In 2021, with largely a new coaching staff and roster, the Astros have returned to the World Series with only a few remaining members of that 2017 team — the likes of Jose Altuve, Alex Bregman and Carlos Correa. But is the Astros reputation beyond saving?
Houston Astros sign-stealing scandal, explained
The Astros used cameras in both the 2017 and 2018 seasons to steal signs from opposing teams. Not just that, but a camera system was installed in Houston’s dugout to help relay said signs to the batter via a loud trash can bang.
The Astros are booed universally at every ballpark minus Minute Maid in America and even Toronto, despite few members of that team remaining on the 2021 squad. Even as recently as this postseason, White Sox reliever Ryan Tepera accused the Astros of stealing signs in the ALDS.
“They’ve obviously had a reputation of doing some sketchy stuff over there,” Tepera said. “It’s just, we can say that it’s a little bit of a difference. I think you saw the swings and misses [Sunday] compared to the first two games at Minute Maid. But that’s not really the story, you know? We come here to play. We’re going to compete. We’re not going to worry about what they’re going to do.”

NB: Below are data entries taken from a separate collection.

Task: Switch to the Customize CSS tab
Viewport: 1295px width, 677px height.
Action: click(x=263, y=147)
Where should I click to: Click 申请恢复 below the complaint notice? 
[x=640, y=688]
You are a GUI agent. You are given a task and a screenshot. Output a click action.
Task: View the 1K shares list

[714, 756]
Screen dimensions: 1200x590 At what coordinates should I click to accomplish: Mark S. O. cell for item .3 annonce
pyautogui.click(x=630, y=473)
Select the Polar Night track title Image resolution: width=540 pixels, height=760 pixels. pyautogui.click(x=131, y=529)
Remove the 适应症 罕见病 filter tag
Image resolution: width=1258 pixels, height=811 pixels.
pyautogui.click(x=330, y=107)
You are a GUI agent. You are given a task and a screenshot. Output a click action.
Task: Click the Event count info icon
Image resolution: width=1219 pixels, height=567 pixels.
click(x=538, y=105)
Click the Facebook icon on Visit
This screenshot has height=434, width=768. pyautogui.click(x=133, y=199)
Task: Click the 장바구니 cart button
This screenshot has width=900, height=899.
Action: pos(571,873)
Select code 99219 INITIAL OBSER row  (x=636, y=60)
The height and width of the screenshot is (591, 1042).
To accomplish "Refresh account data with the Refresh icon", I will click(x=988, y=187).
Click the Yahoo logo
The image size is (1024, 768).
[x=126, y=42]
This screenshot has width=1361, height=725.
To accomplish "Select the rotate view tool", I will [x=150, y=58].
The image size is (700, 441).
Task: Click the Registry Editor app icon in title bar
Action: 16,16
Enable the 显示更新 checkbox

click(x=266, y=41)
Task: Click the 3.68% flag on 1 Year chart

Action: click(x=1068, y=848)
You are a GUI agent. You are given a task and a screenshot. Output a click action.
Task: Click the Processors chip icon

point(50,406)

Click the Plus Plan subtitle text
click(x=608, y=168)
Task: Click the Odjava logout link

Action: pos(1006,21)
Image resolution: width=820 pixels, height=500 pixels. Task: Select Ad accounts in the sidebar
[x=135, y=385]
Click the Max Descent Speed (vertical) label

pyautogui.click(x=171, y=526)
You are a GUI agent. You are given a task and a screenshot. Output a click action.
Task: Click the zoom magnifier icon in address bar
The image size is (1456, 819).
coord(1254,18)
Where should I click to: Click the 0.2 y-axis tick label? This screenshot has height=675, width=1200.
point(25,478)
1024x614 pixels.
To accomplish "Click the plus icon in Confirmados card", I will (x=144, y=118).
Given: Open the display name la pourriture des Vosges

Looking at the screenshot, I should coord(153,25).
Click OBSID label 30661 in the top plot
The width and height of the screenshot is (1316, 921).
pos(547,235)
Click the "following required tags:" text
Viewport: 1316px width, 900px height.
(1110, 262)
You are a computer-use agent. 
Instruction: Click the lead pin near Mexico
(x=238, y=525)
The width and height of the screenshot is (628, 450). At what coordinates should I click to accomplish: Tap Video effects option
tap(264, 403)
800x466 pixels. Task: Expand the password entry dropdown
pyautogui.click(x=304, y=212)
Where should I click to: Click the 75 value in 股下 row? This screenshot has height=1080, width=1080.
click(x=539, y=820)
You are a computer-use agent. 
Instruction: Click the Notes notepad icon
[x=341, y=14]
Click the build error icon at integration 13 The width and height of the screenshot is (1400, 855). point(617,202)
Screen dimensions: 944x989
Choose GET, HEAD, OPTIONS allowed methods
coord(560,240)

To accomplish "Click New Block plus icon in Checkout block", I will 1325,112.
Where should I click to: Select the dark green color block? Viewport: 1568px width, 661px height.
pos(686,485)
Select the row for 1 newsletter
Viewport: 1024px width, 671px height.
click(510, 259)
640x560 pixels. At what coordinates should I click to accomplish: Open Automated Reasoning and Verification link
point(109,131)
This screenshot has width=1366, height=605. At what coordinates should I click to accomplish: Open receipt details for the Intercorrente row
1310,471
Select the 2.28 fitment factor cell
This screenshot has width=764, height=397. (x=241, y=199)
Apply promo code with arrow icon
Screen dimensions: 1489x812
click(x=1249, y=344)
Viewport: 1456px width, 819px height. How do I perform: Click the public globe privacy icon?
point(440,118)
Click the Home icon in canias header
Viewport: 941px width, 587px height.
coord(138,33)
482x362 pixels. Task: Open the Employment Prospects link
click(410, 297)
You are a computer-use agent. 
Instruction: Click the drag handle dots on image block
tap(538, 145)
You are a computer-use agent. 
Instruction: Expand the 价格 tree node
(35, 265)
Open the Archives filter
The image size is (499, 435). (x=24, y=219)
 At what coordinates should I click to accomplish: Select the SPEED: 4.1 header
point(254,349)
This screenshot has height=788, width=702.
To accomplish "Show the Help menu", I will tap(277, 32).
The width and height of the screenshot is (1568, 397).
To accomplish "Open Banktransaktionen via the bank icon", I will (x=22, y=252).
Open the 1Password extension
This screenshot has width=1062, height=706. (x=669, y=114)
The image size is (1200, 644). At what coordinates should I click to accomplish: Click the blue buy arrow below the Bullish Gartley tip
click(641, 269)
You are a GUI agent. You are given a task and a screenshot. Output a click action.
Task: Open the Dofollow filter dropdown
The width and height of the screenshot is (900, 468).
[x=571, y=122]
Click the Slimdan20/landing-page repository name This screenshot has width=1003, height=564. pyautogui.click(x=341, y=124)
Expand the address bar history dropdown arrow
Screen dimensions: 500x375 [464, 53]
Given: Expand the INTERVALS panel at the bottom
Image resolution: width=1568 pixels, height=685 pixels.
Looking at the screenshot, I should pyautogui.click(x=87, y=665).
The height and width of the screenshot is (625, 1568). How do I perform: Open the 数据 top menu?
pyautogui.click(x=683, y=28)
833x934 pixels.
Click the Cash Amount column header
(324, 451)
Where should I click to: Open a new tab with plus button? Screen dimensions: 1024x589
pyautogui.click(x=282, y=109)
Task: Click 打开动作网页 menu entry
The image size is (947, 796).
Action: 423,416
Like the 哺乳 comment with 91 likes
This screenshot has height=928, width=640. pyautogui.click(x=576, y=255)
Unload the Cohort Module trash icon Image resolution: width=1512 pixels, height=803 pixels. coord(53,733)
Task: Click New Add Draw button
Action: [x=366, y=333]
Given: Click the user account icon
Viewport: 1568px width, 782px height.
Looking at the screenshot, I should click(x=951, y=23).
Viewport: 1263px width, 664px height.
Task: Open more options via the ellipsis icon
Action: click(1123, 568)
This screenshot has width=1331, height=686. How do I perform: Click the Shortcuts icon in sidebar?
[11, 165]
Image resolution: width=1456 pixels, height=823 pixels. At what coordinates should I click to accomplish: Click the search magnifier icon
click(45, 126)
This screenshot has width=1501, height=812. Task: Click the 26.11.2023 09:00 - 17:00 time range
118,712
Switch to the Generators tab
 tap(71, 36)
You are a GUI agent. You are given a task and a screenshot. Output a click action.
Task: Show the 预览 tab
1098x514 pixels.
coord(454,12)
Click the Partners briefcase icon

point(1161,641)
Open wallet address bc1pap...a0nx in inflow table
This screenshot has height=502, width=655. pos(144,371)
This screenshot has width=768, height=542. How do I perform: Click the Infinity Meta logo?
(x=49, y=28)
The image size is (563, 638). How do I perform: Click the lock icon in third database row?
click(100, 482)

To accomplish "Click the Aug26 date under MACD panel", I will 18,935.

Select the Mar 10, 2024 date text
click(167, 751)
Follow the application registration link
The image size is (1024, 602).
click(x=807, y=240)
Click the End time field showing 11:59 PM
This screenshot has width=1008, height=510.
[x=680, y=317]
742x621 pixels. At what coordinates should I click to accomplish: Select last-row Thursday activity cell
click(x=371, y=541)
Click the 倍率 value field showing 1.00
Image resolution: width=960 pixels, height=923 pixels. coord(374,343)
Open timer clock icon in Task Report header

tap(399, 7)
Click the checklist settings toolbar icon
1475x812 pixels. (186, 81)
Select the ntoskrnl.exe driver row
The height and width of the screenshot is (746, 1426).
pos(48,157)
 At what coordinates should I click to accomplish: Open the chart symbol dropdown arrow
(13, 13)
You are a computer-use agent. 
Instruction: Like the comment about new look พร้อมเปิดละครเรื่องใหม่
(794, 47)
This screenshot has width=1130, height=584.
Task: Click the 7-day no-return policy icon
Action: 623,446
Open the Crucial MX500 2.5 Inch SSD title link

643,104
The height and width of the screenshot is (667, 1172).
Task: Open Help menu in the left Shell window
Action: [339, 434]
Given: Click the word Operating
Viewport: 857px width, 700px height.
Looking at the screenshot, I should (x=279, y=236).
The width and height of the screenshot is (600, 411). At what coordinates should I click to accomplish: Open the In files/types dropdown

Dusty Baker responded in turn, calling the allegations excessively serious given Houston’s history. The Astros would go on to hammer the White Sox the remaining few games of the series.
There is no evidence to suggest the Astros are still stealing signs. They were fined $5 million by MLB, and fired their manager and general manager. Their World Series in 2017 is forever tainted, despite the fact that Rob Manfred did not take it away.
Will Astros ever live down sign-stealing scandal?
Houston was punished, but not enough by the standards of most baseball fans. They held onto their trophy, and the players were all let off scot-free.
And, to the Astros own benefit, they have responded quite well to the adversity. Houston made the ALCS in 2020, and is the American League’s representative in the World Series (at the very least) in 2021. If anything, they’ve been granted a chance at redemption that most around the sport don’t think they deserve quite yet.
Karma very rarely delivers in sports, and the Astros along with their fans are quick to point out how many subsequent reports of sign-stealing by other teams have become public knowledge since Houston was made the poster boy. The Astros were not alone in their wrongdoing.
It doesn’t make what the Astros did right, but it ought to plant a seed of doubt as to if, just perhaps, that immediate distaste the majority of baseball has for the Houston baseball franchise come first pitch on Tuesday is exaggerated to a fault.